(Stored data entries)
----------------
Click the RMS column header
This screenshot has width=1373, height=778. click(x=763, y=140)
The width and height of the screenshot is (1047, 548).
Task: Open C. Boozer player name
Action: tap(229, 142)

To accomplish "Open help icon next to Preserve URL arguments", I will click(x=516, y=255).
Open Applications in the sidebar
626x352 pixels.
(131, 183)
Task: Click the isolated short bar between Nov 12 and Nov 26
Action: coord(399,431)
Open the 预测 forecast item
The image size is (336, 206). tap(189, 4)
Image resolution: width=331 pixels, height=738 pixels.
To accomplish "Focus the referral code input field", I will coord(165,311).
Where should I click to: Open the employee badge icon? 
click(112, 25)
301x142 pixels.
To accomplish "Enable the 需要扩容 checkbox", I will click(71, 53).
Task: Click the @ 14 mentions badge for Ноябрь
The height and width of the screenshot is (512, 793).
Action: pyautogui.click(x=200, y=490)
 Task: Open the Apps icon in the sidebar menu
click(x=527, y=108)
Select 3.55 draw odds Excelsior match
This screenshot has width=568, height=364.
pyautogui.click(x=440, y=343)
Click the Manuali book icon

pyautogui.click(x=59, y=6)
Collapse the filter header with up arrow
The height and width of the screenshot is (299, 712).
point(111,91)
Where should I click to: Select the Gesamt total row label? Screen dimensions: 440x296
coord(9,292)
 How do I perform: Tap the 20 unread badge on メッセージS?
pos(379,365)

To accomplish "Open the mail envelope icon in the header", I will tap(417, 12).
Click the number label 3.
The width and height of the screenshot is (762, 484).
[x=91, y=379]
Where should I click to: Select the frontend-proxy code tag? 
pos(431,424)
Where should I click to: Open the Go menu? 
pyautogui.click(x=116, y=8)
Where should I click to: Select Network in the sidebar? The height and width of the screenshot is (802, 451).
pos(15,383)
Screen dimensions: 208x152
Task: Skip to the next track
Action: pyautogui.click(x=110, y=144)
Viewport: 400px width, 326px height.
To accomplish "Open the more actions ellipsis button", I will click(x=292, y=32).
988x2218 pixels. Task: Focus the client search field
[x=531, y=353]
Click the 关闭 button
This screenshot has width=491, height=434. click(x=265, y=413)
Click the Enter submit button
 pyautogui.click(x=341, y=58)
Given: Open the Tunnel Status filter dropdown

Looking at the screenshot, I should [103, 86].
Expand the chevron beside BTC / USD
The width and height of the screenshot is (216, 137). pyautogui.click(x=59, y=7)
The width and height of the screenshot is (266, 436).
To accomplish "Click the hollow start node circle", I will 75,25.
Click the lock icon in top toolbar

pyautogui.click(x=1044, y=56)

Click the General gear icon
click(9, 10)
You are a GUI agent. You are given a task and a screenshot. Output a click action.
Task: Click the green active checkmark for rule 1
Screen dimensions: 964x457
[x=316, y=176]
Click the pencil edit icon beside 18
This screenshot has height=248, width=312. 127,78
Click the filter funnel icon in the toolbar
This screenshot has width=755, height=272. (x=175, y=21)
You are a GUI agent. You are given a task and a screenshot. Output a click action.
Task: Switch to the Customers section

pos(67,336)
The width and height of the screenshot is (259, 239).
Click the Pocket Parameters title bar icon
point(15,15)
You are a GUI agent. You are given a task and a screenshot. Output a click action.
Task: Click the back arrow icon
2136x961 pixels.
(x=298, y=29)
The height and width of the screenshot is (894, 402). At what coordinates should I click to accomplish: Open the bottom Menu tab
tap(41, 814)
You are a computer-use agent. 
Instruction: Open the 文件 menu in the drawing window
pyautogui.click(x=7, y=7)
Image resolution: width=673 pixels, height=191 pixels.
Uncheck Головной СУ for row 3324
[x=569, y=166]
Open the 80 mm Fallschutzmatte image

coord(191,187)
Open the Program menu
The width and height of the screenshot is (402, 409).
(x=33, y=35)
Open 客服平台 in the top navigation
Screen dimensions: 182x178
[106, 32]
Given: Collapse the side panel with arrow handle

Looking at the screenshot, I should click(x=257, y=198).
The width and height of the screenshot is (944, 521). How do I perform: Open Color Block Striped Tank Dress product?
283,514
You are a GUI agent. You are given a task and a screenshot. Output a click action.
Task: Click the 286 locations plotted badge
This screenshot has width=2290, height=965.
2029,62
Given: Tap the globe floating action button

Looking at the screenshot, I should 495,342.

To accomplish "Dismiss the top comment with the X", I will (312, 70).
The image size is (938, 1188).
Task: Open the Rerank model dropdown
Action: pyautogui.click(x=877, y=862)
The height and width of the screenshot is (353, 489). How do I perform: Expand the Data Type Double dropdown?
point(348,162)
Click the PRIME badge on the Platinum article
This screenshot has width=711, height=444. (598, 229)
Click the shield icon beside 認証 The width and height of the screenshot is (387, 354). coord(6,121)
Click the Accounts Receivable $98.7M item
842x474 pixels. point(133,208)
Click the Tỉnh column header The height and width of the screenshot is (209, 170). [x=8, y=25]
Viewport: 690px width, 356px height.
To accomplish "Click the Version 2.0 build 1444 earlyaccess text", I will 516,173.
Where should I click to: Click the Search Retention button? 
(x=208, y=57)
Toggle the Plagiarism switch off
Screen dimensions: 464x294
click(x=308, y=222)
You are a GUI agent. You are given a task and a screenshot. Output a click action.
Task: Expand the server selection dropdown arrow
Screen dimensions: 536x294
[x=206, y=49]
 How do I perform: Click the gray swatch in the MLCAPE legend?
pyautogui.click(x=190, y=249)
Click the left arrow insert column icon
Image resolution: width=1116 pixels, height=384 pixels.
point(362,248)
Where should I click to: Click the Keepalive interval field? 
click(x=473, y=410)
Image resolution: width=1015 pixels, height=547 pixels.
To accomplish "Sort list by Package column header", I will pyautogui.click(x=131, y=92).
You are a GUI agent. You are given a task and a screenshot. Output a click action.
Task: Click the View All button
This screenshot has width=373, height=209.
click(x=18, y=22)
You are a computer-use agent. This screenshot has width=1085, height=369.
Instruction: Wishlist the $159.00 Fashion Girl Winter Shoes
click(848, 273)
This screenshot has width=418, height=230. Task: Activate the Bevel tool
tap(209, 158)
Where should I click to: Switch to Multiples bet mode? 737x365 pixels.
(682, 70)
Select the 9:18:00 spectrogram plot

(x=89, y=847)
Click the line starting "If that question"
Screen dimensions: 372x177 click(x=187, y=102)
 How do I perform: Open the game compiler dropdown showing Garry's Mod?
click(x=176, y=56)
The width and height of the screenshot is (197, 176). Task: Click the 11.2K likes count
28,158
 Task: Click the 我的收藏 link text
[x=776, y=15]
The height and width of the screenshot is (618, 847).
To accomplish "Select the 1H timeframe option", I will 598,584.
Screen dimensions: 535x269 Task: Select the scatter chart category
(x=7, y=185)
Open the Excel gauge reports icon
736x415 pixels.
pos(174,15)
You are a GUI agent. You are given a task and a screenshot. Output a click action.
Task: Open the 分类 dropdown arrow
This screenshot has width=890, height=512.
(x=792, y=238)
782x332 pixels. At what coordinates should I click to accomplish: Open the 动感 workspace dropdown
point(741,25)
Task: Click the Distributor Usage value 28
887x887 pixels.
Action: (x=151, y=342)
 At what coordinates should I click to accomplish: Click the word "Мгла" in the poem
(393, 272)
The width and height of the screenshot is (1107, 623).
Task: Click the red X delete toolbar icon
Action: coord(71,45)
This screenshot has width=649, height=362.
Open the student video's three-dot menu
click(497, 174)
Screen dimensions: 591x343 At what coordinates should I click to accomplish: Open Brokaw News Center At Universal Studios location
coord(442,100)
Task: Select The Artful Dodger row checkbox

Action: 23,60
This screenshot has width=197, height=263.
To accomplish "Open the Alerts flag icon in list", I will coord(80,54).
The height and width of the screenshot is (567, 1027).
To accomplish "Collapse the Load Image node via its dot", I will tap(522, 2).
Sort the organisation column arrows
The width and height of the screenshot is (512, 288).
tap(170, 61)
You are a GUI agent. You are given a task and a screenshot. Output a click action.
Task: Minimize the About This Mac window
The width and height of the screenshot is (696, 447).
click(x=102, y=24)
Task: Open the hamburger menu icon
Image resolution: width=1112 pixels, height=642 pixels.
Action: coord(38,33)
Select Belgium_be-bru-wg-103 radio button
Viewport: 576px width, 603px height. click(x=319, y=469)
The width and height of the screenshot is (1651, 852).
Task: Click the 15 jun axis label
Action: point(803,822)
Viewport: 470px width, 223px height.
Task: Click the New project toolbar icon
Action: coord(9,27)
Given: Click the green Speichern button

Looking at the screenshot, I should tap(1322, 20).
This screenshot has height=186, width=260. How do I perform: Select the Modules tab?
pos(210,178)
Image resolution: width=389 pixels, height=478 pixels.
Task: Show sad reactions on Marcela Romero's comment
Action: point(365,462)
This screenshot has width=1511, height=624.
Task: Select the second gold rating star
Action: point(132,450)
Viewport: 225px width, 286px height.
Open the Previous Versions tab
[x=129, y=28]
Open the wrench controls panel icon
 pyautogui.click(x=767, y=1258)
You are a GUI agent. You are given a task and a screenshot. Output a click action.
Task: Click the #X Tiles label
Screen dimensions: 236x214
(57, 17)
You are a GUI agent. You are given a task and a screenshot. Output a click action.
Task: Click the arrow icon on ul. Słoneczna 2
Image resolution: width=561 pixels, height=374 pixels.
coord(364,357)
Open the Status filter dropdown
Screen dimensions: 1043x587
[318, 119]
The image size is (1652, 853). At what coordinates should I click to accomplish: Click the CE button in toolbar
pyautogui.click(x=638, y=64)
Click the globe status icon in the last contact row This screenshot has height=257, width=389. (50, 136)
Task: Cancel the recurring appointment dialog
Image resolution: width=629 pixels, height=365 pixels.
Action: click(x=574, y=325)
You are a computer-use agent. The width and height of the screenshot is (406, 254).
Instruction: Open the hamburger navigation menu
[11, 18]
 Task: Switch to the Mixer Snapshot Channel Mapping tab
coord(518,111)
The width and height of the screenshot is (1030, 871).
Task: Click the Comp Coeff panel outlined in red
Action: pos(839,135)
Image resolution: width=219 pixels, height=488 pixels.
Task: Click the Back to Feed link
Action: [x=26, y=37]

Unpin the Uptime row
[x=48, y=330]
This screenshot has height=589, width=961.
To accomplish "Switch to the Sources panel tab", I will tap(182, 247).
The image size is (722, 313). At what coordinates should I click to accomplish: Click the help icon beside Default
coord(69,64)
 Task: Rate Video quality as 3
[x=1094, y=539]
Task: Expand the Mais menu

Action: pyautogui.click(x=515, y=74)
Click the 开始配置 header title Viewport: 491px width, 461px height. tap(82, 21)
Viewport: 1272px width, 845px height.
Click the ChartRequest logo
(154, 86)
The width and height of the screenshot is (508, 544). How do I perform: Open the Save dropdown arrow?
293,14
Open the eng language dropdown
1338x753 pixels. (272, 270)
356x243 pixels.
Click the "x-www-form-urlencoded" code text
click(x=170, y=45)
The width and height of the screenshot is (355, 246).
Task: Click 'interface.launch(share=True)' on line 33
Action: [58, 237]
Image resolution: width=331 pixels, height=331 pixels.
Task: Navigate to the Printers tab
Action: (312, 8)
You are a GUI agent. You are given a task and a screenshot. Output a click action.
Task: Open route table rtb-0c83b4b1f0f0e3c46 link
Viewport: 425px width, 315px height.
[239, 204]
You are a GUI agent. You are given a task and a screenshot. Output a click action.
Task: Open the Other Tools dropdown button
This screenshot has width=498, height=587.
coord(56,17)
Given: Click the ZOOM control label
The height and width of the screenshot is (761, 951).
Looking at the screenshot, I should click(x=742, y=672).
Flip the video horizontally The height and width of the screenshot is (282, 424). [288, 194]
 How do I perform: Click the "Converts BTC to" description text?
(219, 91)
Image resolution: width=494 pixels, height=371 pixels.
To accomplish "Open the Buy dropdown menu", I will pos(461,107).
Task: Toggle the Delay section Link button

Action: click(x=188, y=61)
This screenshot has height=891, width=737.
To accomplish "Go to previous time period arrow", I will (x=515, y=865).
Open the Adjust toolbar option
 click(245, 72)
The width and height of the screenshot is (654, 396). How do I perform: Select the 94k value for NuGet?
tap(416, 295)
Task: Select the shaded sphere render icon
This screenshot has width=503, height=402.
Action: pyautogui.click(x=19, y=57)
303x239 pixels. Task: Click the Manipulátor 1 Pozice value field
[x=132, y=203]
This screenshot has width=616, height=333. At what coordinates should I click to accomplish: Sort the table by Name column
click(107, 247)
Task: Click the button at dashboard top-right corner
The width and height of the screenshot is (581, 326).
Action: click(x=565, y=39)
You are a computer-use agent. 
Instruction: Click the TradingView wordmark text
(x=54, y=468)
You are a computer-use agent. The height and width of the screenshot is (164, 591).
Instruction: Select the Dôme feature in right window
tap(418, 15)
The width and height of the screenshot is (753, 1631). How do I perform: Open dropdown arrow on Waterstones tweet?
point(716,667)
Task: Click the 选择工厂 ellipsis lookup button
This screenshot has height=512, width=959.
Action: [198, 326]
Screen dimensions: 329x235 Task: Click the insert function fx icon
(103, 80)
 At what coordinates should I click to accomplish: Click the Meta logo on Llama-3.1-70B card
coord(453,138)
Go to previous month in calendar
----------------
### Activity:
For this exercise, output exactly the lines above from the line with "The height and width of the screenshot is (567, 1027)." to the line with "Task: Open the hamburger menu icon", counting both, and leave out the rest.

### The completed task:
The height and width of the screenshot is (567, 1027).
To accomplish "Collapse the Load Image node via its dot", I will tap(522, 2).
Sort the organisation column arrows
The width and height of the screenshot is (512, 288).
tap(170, 61)
You are a GUI agent. You are given a task and a screenshot. Output a click action.
Task: Minimize the About This Mac window
The width and height of the screenshot is (696, 447).
click(x=102, y=24)
Task: Open the hamburger menu icon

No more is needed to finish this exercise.